#### [SUPPLIED PASSAGE]
────────────────────
You are viewing a plain text version of this content. The canonical link for it is here.

Posted to c-users@xerces.apache.org by Ben Griffin <be...@redsnapper.net> on 2011/05/06 15:02:48 UTC

A xercesc api access for a digest ?

Within any of the the DOM/etc frameworks that Xercesc implements, is there a digest of a DOMDocument available, or will I have to write the document out and then digest it myself?
Primarily, I am looking for a means of being able to identify if a particular DOMDocument is the same as another as a part of a rapid-access hashmap - so I need something that is fast.
Typically, there will be not more than a few hundred hashmap insertions, of which 80% will be insertion clashes (duplicate documents), but there will be hundreds of thousands of finds.

So, my current implementation involves digesting each hashmap candidate, which entails having to write it out.  (This is necessary so as to ensure that the encoding is consistent - the sources use inconsistent encodings, and they cannot be preprocessed, as some of them are availalble via eg URLs )

Re: A xercesc api access for a digest ?

Posted by Ben Griffin <be...@redsnapper.net>.

Jesse, thanks for that.
────────────────────
#### [MATERIAL PROVIDED]

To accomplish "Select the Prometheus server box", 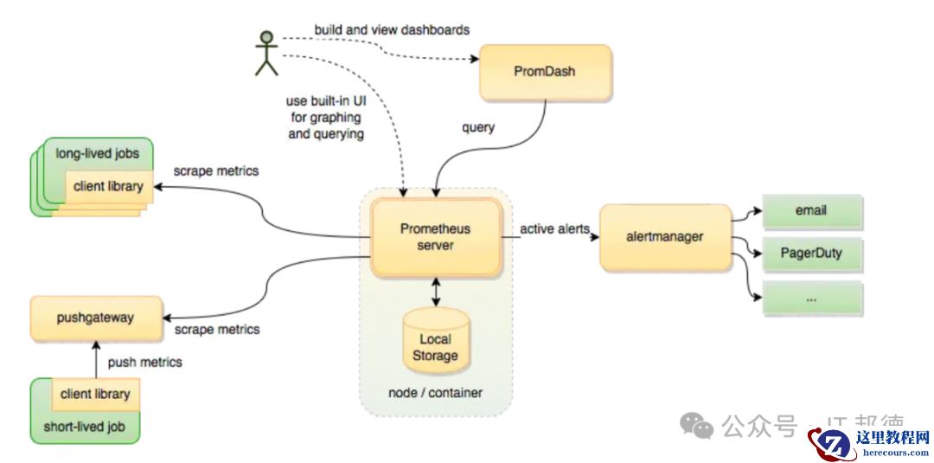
────────────────────
#### [PROBLEM SET]
a – Substitute "document tree" for "DOMDocument" and write out the Xerces-C digest thread again, covering everything from "Within any of" down to "that is fast.".
b – Proceed with the mailing-list thread about getting a digest of a Xerces-C DOMDocument, starting right after its final line.

#### [RESULTS OF THE EXERCISE]
a –
Within any of the the DOM/etc frameworks that Xercesc implements, is there a digest of a document tree available, or will I have to write the document out and then digest it myself?
Primarily, I am looking for a means of being able to identify if a particular document tree is the same as another as a part of a rapid-access hashmap - so I need something that is fast.

b –
"Write it out" :- Yes, I meant serialize.  
For our purposes, the problems of canonicalization should be sorted, as we have already done some normalisation of our DOMDocuments,
so I will probably stay with the current approach. However it's a shame (IMO) that DOM API cannot return some sort of signature :D

On 6 May 2011, at 14:17, Jesse Pelton wrote:

> XML Digital Signature requires a rigorous solution to the
> canonicalization problem in order to make hashing work.  (See
> http://www.w3.org/TR/2008/REC-xmldsig-core-20080610/ and
> http://www.w3.org/TR/2001/REC-xml-c14n-20010315.)  One implementation is
> Apache Santuario (http://santuario.apache.org/cindex.html).  It might be
> useful.
> 
> If you decide to do your own thing, it's worth reviewing the DSig spec
> to make sure you handle all the cases.
> 
> You'll need to do some sort of serialization in order to do a hash.
> "Write it out" sounds like you mean to write to disk, which is not
> necessary.

RE: A xercesc api access for a digest ?

Posted by Jesse Pelton <js...@PKC.com>.

XML Digital Signature requires a rigorous solution to the
canonicalization problem in order to make hashing work.  (See
http://www.w3.org/TR/2008/REC-xmldsig-core-20080610/ and
http://www.w3.org/TR/2001/REC-xml-c14n-20010315.)  One implementation is
Apache Santuario (http://santuario.apache.org/cindex.html).  It might be
useful.

If you decide to do your own thing, it's worth reviewing the DSig spec
to make sure you handle all the cases.

You'll need to do some sort of serialization in order to do a hash.
"Write it out" sounds like you mean to write to disk, which is not
necessary.

-----Original Message-----
From: Ben Griffin [mailto:ben@redsnapper.net] 
Sent: Friday, May 06, 2011 9:03 AM
To: c-users@xerces.apache.org
Subject: A xercesc api access for a digest ?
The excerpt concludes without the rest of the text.